Union officials balloted members for strike and won support from 86 per cent of members, who will walk out for 24 hours from midnight on February 16.

They say closing the children’s centres and intervention hubs will put 420 “highly skilled” jobs at risk.

Regional officer Chris Gray added: “The last thing our members want to do is take strike action. They are highly-skilled professionals and deeply committed to the children, young people and the families they work with, day in and day out.

“But they have decided that they cannot sit back and watch while the council destroys its top-class children’s early intervention service.”

A county council spokesman yesterday said: “Staff in our children’s centres and early intervention hubs work hard every day with the children and families of Oxfordshire.

“We readily acknowledge this and the concerns being expressed. However, strike action does not in any way change the financial situation facing the county council.

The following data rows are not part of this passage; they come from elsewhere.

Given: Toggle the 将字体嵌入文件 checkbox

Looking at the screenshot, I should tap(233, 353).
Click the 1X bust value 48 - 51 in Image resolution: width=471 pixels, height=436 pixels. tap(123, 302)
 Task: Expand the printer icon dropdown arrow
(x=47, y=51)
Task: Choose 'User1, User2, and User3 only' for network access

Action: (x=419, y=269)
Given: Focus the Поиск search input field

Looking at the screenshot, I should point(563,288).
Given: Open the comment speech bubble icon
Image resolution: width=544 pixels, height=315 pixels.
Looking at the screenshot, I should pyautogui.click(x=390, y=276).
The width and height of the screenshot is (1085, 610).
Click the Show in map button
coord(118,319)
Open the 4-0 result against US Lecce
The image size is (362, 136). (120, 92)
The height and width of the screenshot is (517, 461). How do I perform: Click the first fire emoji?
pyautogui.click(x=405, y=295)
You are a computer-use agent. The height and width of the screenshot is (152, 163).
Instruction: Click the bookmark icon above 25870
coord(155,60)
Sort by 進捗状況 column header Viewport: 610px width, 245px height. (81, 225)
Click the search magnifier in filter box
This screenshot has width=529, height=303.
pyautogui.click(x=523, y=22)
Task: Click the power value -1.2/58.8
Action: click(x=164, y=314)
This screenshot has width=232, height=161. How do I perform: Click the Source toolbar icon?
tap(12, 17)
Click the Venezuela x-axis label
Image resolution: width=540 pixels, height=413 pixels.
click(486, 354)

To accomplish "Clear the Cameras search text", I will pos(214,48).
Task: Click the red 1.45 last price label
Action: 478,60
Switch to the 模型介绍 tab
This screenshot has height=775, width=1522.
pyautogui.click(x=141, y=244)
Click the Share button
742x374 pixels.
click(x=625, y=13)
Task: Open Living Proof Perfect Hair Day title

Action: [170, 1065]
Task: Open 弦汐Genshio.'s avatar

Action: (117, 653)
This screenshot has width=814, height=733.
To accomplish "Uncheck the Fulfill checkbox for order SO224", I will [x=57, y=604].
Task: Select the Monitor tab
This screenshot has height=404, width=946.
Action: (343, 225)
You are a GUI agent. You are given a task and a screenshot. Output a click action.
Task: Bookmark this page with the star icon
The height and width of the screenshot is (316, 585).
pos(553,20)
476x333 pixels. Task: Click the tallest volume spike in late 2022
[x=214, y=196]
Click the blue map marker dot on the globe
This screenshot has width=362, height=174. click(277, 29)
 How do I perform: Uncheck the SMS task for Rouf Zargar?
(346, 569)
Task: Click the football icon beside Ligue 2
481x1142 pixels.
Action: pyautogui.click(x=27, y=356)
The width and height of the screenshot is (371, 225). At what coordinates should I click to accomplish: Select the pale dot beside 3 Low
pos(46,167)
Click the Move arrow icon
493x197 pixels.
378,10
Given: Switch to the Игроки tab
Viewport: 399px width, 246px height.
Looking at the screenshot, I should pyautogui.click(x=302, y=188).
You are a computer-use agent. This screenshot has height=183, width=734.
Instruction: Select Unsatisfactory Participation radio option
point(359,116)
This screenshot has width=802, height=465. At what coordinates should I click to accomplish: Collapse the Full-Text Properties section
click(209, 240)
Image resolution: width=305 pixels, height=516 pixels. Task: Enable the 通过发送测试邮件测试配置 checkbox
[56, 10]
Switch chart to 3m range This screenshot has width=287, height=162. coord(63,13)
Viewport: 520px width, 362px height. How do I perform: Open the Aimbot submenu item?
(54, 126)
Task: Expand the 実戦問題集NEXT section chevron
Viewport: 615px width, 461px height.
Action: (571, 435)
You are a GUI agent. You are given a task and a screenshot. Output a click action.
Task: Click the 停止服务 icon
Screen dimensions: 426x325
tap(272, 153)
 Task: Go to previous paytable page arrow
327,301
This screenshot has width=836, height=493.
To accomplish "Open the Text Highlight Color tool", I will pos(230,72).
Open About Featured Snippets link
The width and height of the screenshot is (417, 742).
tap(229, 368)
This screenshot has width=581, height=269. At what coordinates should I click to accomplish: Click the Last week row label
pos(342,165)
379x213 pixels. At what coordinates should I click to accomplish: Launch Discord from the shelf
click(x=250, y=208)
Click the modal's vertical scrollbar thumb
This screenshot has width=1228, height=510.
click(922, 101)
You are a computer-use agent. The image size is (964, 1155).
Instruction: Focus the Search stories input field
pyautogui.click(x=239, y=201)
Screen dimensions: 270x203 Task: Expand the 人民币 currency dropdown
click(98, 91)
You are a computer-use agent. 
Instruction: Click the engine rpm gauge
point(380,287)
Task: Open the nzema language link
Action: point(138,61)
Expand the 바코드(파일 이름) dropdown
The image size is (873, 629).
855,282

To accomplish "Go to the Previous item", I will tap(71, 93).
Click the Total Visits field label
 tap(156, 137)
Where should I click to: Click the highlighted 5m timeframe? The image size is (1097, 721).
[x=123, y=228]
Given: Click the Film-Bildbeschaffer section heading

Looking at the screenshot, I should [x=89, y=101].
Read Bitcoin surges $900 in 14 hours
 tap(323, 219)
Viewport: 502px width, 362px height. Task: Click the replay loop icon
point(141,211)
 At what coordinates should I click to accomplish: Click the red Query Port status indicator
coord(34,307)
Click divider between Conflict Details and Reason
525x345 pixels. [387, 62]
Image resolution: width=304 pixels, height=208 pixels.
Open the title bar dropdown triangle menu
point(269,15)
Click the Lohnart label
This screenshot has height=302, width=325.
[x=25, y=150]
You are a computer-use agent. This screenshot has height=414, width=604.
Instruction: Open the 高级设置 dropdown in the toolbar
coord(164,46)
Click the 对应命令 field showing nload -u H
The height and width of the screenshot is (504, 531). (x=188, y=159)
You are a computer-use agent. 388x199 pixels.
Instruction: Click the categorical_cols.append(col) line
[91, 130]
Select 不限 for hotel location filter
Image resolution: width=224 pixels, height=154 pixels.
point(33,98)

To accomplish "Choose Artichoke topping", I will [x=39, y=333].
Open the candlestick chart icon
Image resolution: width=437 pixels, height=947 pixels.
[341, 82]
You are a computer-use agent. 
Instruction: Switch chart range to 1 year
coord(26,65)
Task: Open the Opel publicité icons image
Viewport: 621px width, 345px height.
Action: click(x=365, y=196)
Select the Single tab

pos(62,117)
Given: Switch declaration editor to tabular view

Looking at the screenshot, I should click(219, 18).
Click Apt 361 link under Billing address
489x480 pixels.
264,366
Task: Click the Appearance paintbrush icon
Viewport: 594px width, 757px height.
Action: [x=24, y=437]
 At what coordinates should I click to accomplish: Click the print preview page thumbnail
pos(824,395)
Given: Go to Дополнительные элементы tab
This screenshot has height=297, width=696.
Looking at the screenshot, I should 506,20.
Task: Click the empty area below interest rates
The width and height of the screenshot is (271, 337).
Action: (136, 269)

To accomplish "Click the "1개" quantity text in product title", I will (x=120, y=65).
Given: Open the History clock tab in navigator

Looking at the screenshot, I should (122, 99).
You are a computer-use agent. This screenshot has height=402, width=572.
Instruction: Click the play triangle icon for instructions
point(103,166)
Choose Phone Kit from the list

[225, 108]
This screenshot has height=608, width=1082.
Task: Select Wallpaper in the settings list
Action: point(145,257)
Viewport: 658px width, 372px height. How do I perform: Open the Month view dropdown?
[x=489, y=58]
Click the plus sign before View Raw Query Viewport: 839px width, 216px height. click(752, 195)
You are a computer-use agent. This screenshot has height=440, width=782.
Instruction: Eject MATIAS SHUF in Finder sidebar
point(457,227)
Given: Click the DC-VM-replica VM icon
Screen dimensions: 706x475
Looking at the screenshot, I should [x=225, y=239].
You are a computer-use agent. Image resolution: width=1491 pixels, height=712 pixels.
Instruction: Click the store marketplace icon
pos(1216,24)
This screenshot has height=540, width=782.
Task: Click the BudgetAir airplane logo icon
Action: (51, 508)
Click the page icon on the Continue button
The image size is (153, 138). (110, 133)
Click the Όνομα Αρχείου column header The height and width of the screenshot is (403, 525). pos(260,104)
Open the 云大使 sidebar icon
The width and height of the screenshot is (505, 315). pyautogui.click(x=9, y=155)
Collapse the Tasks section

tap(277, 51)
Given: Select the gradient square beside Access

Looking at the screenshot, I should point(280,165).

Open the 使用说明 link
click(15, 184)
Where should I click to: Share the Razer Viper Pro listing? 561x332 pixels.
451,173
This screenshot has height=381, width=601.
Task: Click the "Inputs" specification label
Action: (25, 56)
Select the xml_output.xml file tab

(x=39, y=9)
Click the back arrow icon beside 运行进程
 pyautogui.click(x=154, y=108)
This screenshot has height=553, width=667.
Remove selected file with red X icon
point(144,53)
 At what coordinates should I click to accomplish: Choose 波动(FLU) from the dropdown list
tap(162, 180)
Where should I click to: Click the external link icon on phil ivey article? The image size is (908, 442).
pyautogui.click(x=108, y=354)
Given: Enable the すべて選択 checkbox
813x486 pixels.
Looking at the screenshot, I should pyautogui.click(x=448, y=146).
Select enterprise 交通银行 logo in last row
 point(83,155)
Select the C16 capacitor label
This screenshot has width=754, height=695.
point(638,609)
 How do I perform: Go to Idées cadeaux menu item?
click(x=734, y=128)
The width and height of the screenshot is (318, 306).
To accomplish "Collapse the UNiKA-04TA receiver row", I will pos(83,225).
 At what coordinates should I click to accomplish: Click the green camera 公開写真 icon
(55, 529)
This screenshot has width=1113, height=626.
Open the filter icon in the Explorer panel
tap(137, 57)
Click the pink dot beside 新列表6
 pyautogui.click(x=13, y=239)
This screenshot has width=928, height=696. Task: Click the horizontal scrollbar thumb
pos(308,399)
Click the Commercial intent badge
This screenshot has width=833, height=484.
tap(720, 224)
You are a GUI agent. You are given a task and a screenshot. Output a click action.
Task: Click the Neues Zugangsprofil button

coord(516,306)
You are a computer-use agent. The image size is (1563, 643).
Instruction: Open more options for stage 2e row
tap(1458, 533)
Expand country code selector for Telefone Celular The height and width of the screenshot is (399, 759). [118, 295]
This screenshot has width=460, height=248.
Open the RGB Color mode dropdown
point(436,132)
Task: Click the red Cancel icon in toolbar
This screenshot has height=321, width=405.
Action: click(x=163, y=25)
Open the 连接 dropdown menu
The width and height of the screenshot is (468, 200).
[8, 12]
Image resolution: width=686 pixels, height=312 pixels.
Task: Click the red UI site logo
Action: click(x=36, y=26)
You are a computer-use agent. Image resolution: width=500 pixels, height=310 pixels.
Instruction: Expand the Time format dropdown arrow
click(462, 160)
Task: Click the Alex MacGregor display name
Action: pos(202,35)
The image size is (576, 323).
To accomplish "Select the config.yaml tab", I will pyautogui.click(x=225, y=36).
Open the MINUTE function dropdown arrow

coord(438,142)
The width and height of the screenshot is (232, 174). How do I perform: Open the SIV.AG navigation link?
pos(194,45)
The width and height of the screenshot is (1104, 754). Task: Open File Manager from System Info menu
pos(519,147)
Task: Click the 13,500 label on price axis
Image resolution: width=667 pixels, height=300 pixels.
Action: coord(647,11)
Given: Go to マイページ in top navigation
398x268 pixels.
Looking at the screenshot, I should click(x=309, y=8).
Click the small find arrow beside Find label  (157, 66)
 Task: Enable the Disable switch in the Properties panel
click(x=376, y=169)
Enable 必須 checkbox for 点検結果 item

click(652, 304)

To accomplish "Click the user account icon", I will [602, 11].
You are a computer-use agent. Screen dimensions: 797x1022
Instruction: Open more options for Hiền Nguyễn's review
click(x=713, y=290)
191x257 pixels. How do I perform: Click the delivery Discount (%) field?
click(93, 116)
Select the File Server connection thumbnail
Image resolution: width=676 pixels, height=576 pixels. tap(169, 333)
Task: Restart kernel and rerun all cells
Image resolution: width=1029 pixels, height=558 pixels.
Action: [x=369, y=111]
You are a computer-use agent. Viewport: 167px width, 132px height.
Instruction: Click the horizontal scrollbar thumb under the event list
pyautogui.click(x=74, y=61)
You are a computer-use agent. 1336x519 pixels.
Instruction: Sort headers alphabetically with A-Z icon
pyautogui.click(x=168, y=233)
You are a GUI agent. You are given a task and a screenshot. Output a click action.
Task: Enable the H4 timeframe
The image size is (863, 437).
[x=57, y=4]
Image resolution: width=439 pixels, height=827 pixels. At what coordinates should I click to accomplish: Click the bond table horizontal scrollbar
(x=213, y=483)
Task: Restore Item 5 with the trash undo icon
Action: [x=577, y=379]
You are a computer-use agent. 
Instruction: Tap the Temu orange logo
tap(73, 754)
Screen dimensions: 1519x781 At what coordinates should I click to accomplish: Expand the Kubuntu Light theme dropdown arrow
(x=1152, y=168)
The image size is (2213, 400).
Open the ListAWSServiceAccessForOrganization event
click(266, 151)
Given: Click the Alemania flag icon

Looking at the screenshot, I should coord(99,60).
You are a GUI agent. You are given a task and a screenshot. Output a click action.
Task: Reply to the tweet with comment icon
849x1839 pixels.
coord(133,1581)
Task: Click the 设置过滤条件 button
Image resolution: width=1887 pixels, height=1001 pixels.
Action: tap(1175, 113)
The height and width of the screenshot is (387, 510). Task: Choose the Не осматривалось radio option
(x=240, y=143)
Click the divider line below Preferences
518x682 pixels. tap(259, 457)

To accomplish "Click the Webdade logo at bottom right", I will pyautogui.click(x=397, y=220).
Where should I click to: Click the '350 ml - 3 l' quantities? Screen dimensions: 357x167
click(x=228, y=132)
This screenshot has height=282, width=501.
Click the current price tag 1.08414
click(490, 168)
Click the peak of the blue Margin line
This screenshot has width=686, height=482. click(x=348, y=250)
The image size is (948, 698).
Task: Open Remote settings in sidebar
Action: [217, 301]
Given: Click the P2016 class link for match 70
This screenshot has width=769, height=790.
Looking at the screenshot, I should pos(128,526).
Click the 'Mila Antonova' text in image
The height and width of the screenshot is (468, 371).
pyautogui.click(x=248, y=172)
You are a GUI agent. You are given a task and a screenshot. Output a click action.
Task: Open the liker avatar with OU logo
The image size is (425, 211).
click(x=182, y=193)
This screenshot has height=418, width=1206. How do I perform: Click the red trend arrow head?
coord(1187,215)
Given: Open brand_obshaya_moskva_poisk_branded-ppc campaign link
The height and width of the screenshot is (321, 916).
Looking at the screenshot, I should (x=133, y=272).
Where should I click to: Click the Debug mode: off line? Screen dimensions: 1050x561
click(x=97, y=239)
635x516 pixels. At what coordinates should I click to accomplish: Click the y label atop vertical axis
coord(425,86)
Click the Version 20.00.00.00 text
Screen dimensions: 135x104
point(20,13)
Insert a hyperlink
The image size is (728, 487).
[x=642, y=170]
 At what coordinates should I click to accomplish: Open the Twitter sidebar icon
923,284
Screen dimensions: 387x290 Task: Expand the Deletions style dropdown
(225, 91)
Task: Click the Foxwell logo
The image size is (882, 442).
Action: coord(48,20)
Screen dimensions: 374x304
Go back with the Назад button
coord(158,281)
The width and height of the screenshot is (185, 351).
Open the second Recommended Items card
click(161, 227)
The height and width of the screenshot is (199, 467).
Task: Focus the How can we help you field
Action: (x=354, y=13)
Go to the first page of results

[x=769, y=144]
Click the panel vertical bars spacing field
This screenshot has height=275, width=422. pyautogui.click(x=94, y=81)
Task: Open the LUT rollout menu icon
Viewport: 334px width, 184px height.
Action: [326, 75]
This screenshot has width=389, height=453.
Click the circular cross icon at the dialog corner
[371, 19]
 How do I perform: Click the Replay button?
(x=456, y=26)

“Unite has less than 50 members working for children’s centres and early intervention hubs in Oxfordshire.”

The cuts to funding for children’s centres are part of £290m of savings planned since 2010, with councillors due to agree a further £69m.

In previous budgets councillors agreed to take £6m out of the early intervention fund by 2017/18, but the county council is now proposing to take a further £2m out to help establish a new service for young people aged up to 19.

This would be based out of eight centres and offer a referral-only service to the most vulnerable families.

Other new savings being proposed as part of the £69m savings would scrap mobile libraries and bus subsidies, as well as reduce funding for the arts, homeless support, road gritting, elderly day services and support for carers.